A viable exercise program will be fun, safe and long-term
What shall we say about weight training that can give you a calorie burn like CrossFit? Well, like the cardio machines example above, it’s HOW you weight train. Weight training is low-impact because you control your environment with your mind so your body follows your own motions with the weight you are resisting that is performed in a controlled manner, going to a controlled failure for adaptation and growth! That brings me to an important point: high-intensity weight training is not based on the amount of weight used but how well your form is when you perform each rep of each set of the exercise! So, it is up to you to how to weight train with a full range of motion in a controlled manner while maintaining good form for training at high-intensity!
Make weight training your choice of cardio to lose weight and build muscle!
At the beginning of this year I went on a fat loss program. I lost 17 pounds of fat while maintaining strength and muscle in 16 weeks by using a full-body weight training routine whereby I completed 35 sets in 45 minutes. You can check it out on my success page. I trained lower body first, since it requires more energy and is more calorie burning than the upper body. First, I’d warm-up on the bike at level 15 for 2 1/2 minutes while maintaining a 90-95 RPM range to get my heart rate up over 140 and get my quads pumped and heavy. Then, I super-set squats and deadlifts; super-set hamstrings and leg extensions; and super-set calves and abs.
Next, for upper body, I’d warm-up on the arm kranker at high for 2 1/2 minutes to pump up my chest, shoulders, back and arms. (BTW: Every gym ought to have at least one of these awesome upper body cardio machines to get the upper body tight and toned and pumped up as a warm-up and warm-down!

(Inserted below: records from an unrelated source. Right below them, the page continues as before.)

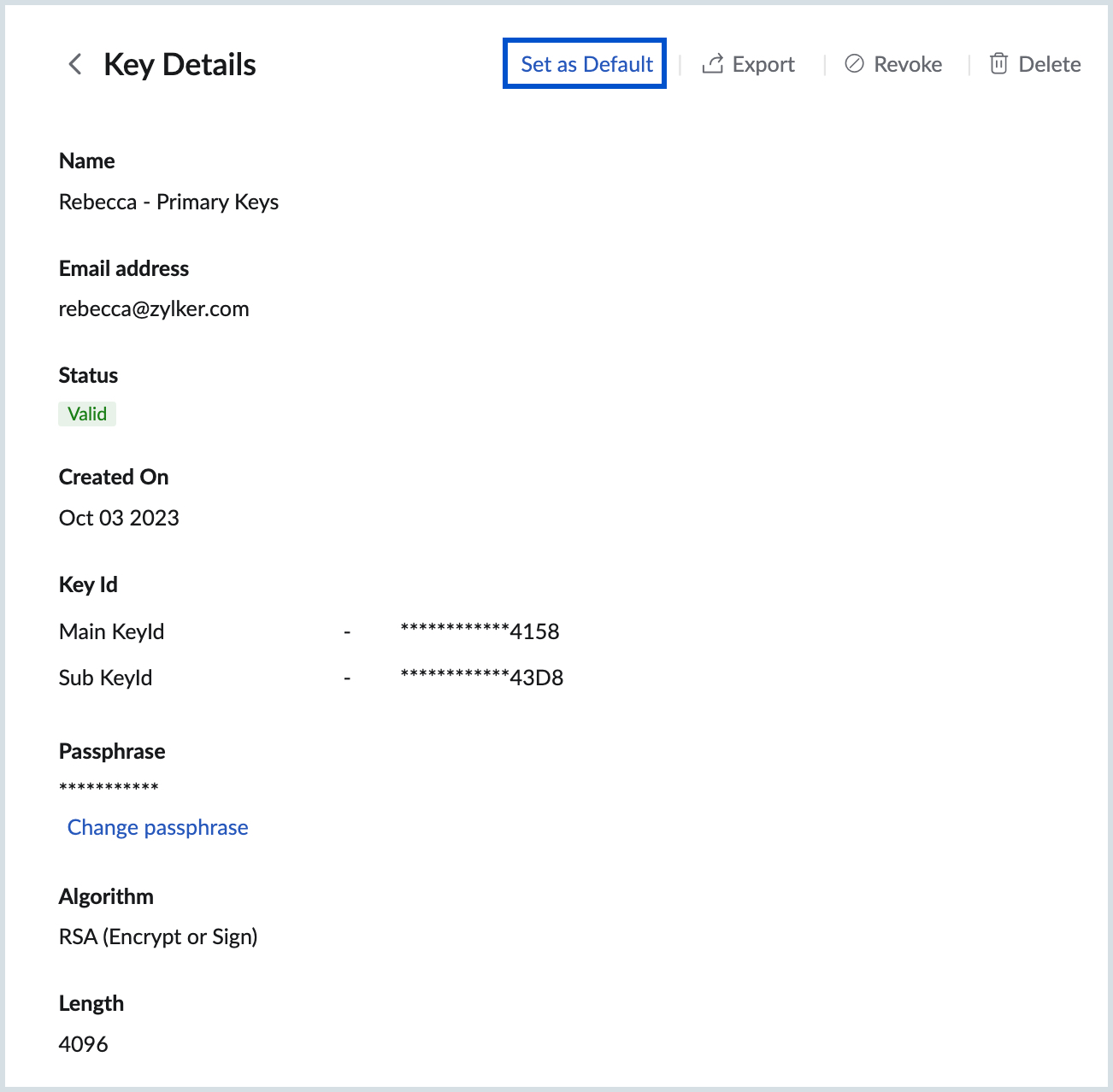Select the Export share arrow symbol

tap(712, 63)
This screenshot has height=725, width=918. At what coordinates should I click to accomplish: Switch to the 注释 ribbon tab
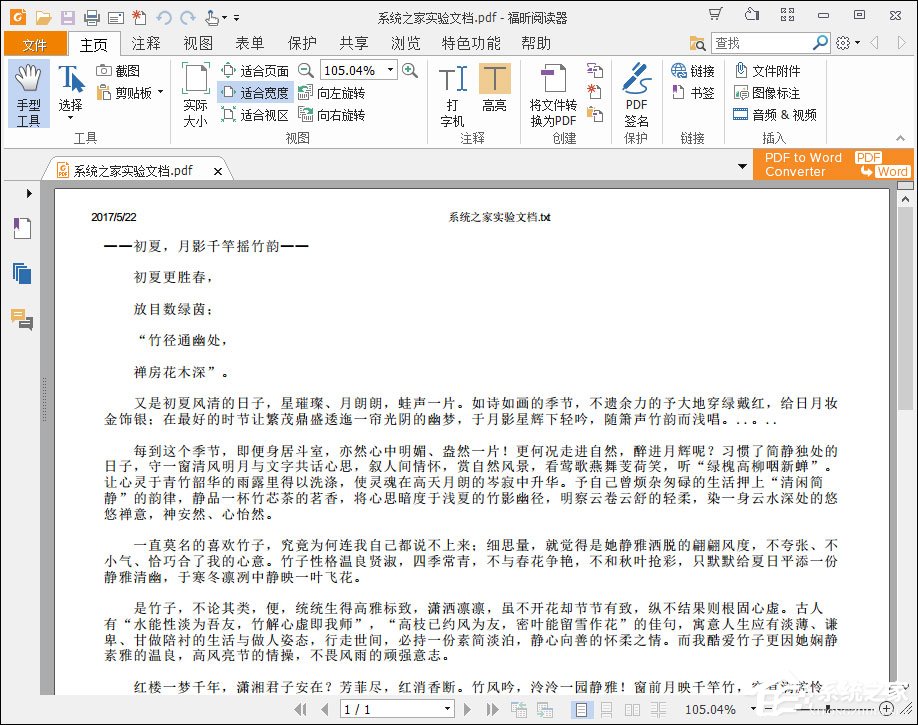146,43

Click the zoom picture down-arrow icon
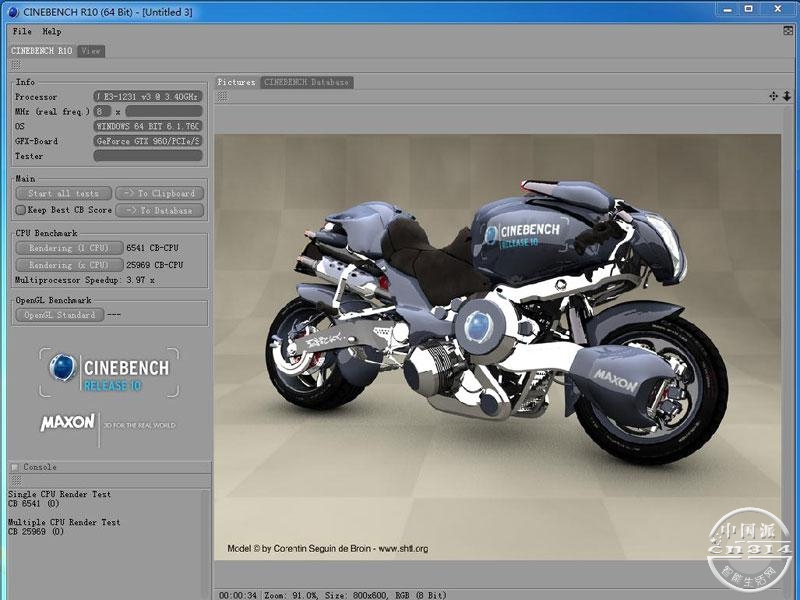coord(786,96)
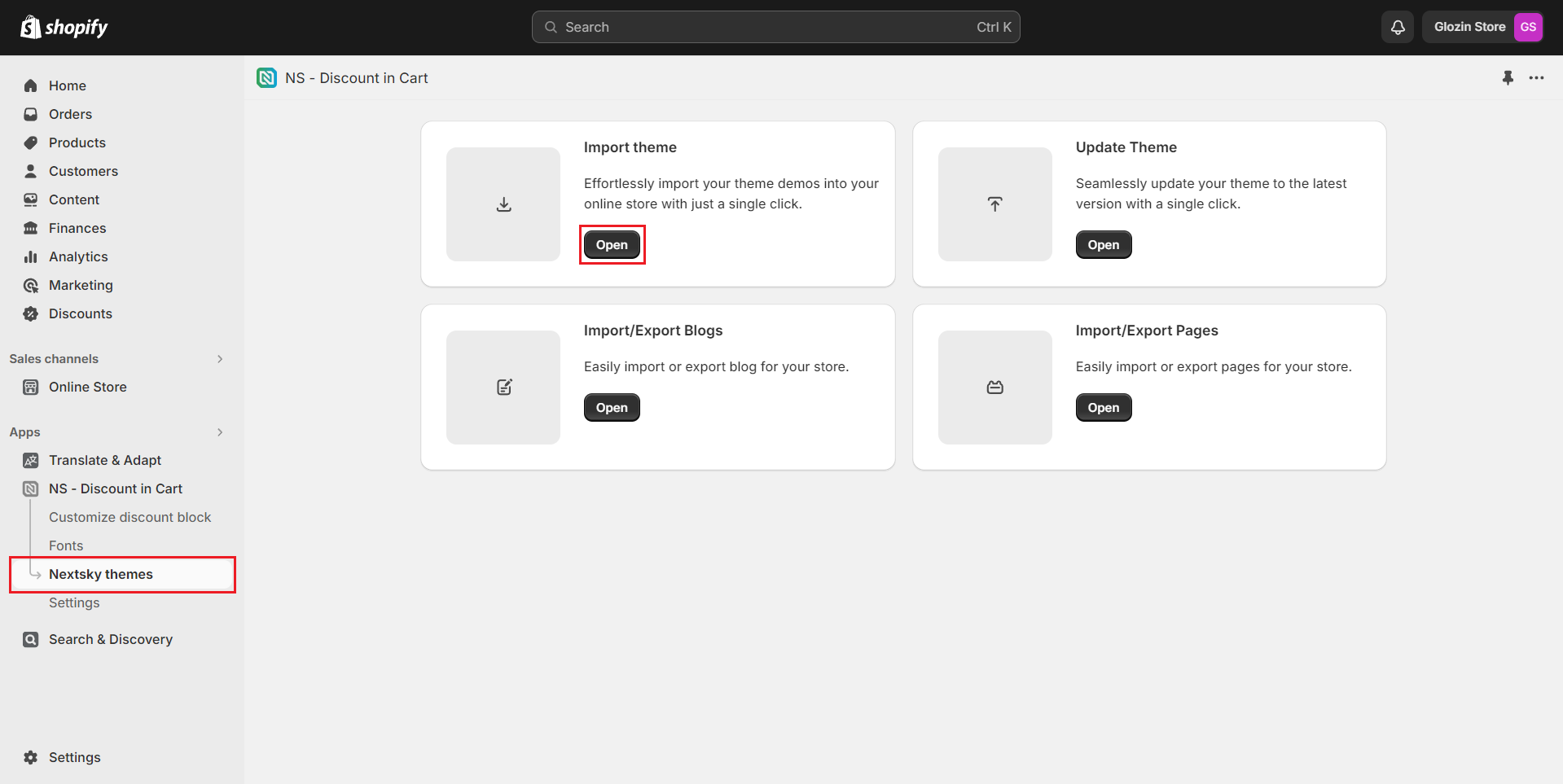Open the three-dot more actions menu
Image resolution: width=1563 pixels, height=784 pixels.
pyautogui.click(x=1536, y=78)
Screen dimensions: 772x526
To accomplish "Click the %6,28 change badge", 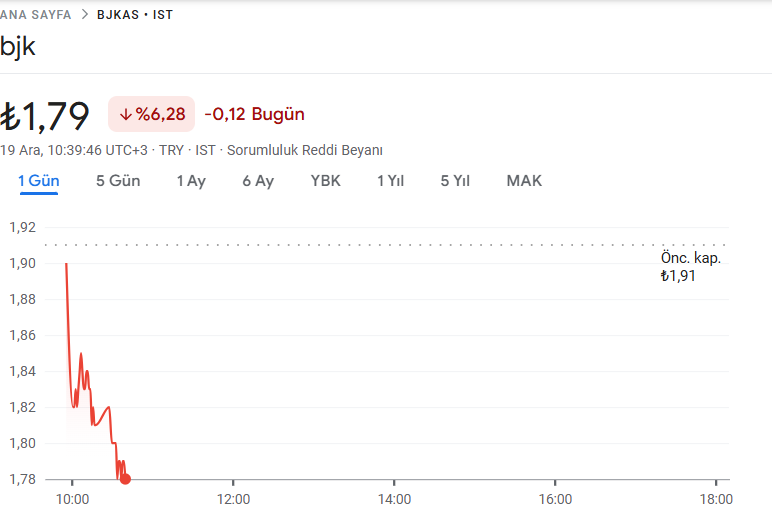I will tap(151, 115).
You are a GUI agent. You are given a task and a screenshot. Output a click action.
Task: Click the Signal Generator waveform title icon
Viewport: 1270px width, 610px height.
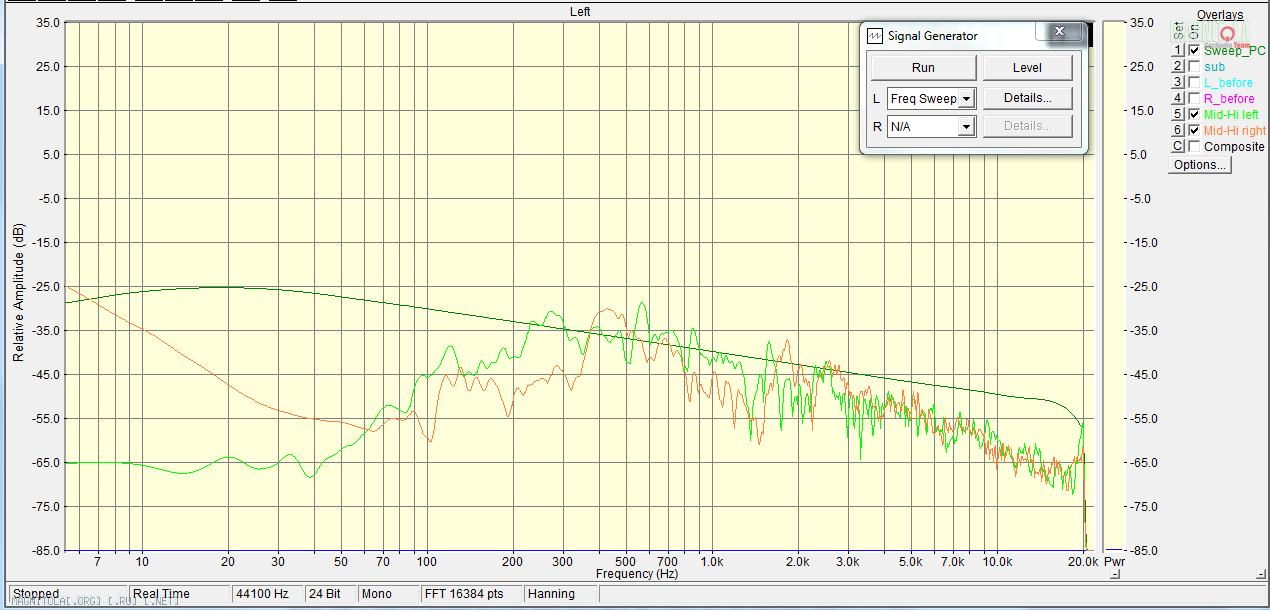click(875, 36)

It boggles my mind that most gyms don't have one.) Then, I burn-set dumbbell flys with dumbbell chest press; burn-set cable rows with stiff-arm pulldowns; burn-set front raises with rotator cuff raises; and finally, super-set barbell curls and tricep pushdowns. Last, I’d warm-down on the bike at level 15 for 2 1/2 minutes while maintaining a 90-95 RPM range to get my heart rate up over 140, sometimes over 150. The next day, my cardio routine consisted of doing three difference cardio machines for 20 minutes each having a system of intensity whereby I would pace myself for that length of time. I performed this routine EVERY DAY by alternating between the weights and cardio. My training journal records 79 days straight! I didn’t overtrain and I didn’t burnout because my body would’ve told me. My average sustained heart rate of my maximum during workouts was 85%, which is well into the aerobic or cardio zone for more than 20 minutes! So, who says “weight training isn’t cardio?” And who says you “can’t workout every day” for at least 45-minutes?